*Task item*: Your answer should be only the lines below from the one with "Click the Primary" to the one with "Viewport: 1280px width, 749px height.", repeated exactly, ends included.

*Exercise inputs*:
......

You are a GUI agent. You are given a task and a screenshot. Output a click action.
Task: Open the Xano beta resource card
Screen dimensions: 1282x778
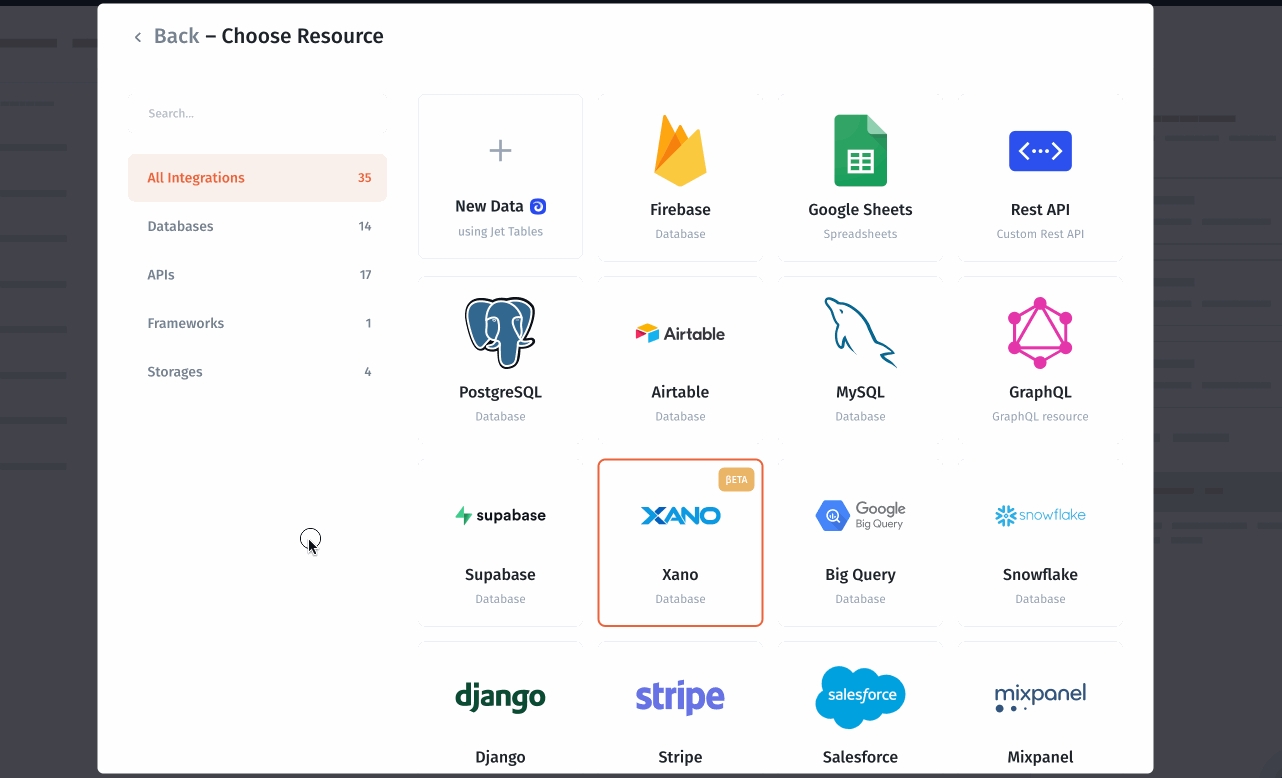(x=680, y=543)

......

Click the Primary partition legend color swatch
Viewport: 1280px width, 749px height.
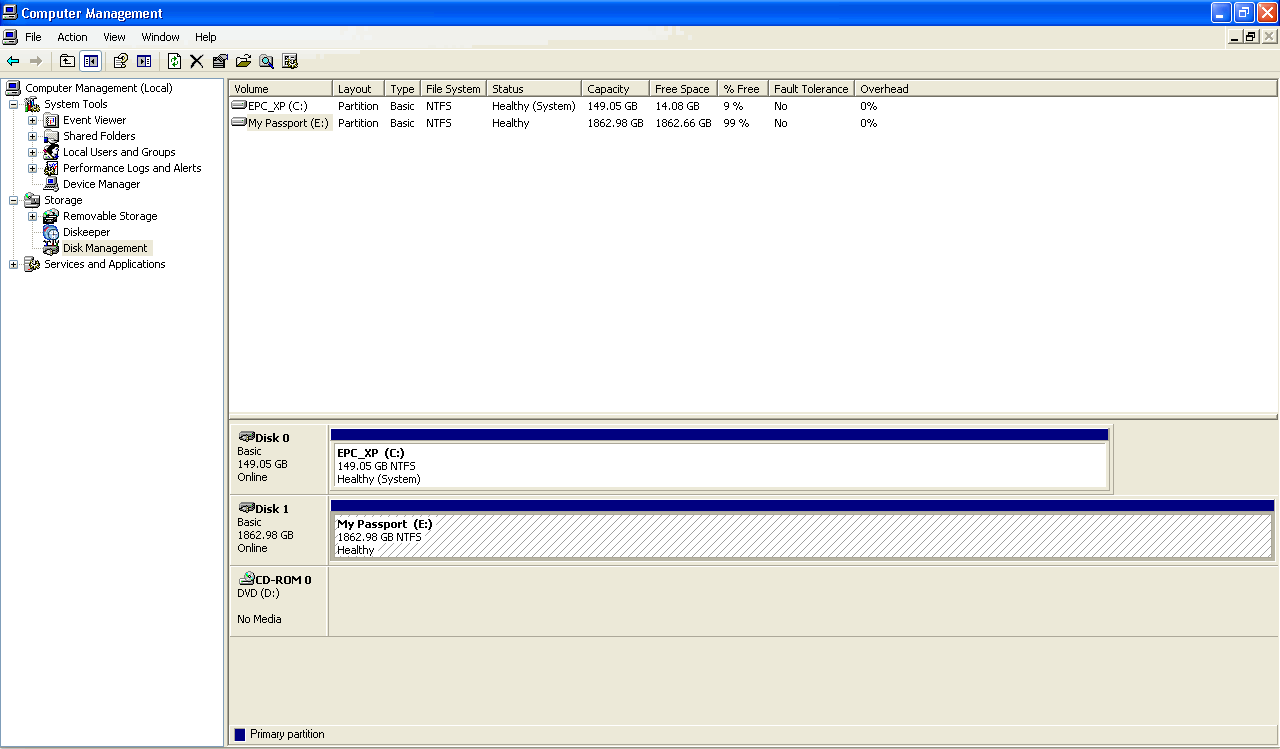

......

*Solution to this task*:
Click the Primary partition legend color swatch
Viewport: 1280px width, 749px height.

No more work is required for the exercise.